You are correctly pointing out a race condition.
Cache-aside, as described here and here, is an imperfect abstraction that is not appropriate for all data storage use cases.
Consistency. Implementing the Cache-Aside pattern does not guarantee consistency between the data store and the cache. An item in the data store may be changed at any time by an external process, and this change might not be reflected in the cache until the next time the item is loaded into the cache. In a system that replicates data across data stores, this problem may become especially acute if synchronization occurs very frequently.
This text refers to the problems when someone modifies the data store without informing the cache its need to invalidate. (The pattern describes the need for an appropriate eviction policy, which is intended to limit the lifetime of data errors.)
Yet, the race condition you are pointing out could occur even if all clients are playing by the rules. When the race condition happens, stale data will be deposited in the cache and remain there until it is otherwise evicted (by standard (e.g. time-based) eviction or because data at that key is one again updated, and this time perhaps without the race.)
Serving some stale data alongside up-to-date data is a worse kind of consistency breach than merely returning stale information that was at least fully correct taken together at one point in time (a snapshot). This is sometimes called a form of read or write skew.
Also I would like to know if some changes can be made in the pattern to avoid this problem.
A problem with this pattern is that it spreads a single responsibility (data storage; holding state) across multiple components. So, a way to fix the race condition you're pointing out is to change the model so that the cache is a first-class entity having the full responsibility for both reading and writing the data. The clients would ask the cache for data, the cache, when needed, would fetch the data from the data store and return it to the clients. The clients would inform the cache of updates, and the cache would update the data store. The cache would then be in a position to provide the appropriate synchronization so it could avoid race conditions.

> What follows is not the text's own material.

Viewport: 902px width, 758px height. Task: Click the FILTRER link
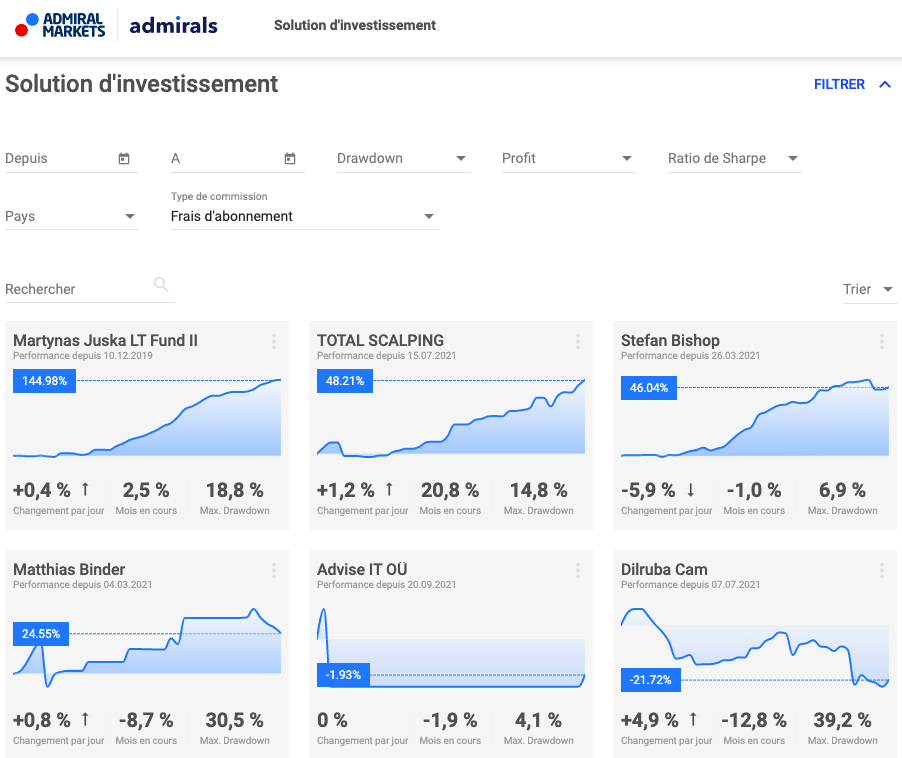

Ultimately, this pattern is useful for data that doesn't change often, and for data storage that doesn't depend on set consistency / transactions over multiple keys. For example, it might work for certain kinds of document stores, such as a music library, especially if the library is mostly appended to, keys are never updated, and occasionally documents are deleted but it is ok (from the business perspective) to continue to serve them for the eviction duration after they are deleted.